Sağırlık ve körlüğümüz…

Geçen yıla kıyasla milyoner sayısının 250 bin arttığı Almanya'da, orta kuşağın' gelecek kaygısının sosyal hayata etkilerini düşünmek ürkütüyor insanı. Peki bu gidişat, ülke idarecilerinin gündeminde layık olduğu yeri alıyor mu?
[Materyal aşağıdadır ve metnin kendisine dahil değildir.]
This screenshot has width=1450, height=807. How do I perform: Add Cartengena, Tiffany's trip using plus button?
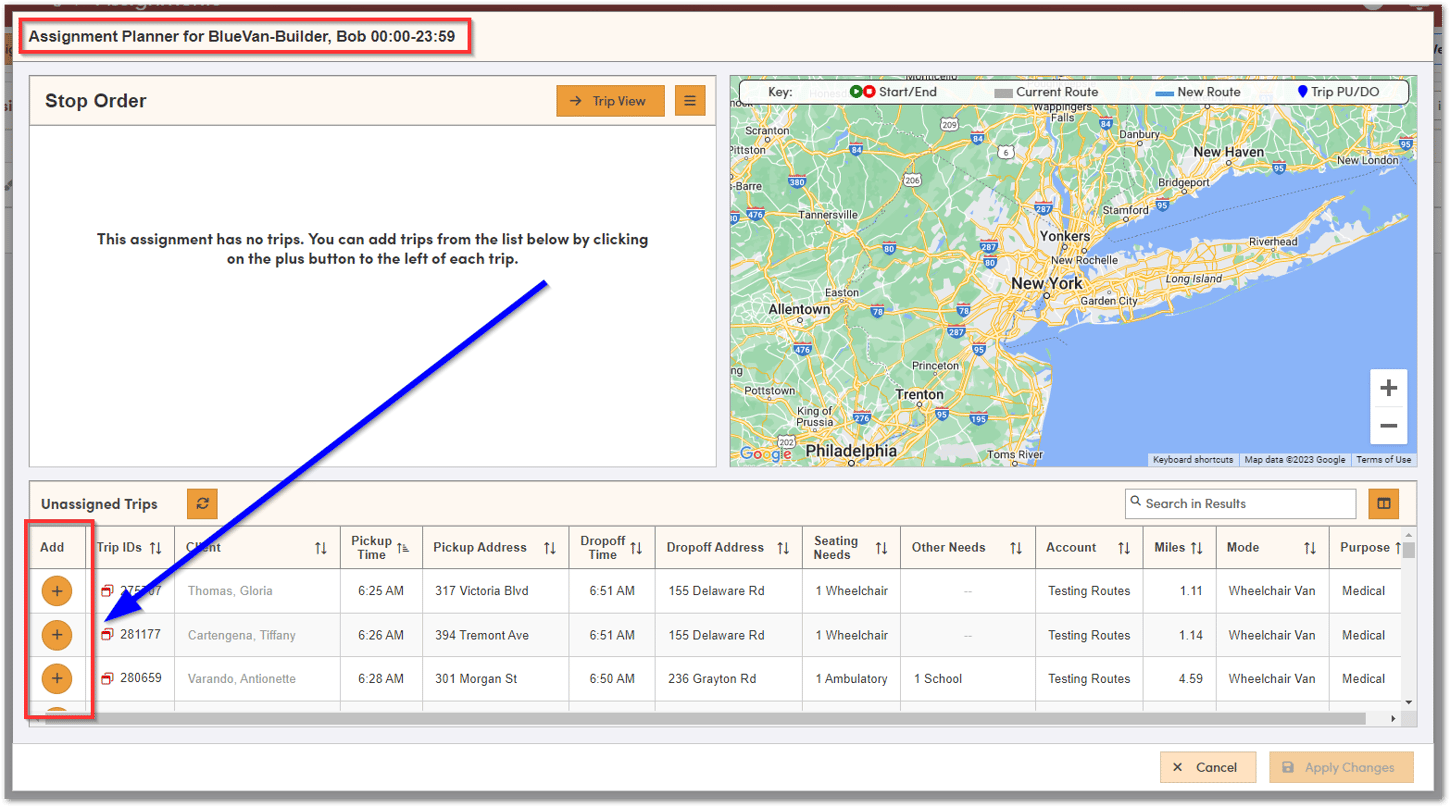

Maalesef hayır.

Muhsin Ceylan yazdı:
Muhsin Ceylan yazdı:

Türkiye-Almanya ilişkileri son dört yılda çok ciddi türbülanslarla geçti. (Detaylı değerlendirme Şefik Kantar’ın „Gidişat nereye?“ yazısında) İlişkileri normalleştirmek isteyen Türkiye ve Almanya, ekonomiye odaklandı. Federal Ekonomi ve Enerji Bakanı Peter Altmaier Türkiye’yi ziyaret yoluna çıktığında, Federal Dışişleri Bakanlığı, Türkiye’ye seyahat yapacaklara yönelik, sosyal medya yorumları ve isimsiz ihbarcılar konusunda uyarıda bulundu.

Almanya ile Türkiye ilişkileri netlik kazanmak yerine, karşılıklı ucu açık söylemlerle sürdürülüyor. Almanya’nın Türkiye politikası ve tersi çok ciddi çelişkilerle dolu. Bunun değişmesi şimdilik mümkün gözükmüyor. Yani Almanya’nın Türkiye, Türkiye’nin Almanya politikası; ne Türkiye’li, ne de, Türkiye’siz, epey bir zaman daha sürecek gibi gözüküyor. İlişkiler, iki ülkenin de diğerine ekonomik bakımdan duyduğu ihtiyaçtan dolayı kesilmeden soğukta olsa sürdürülecek. Bu atmosferde, biz Almanya Türkleri iki tarafında gündeminde değiliz. Bunu Cumhurbaşkanı Sayın Erdoğan’ın Eylül sonundaki iki günlük Almanya ziyaretinde de Türk medyasında yazılanların aksine net bir şekilde gördük.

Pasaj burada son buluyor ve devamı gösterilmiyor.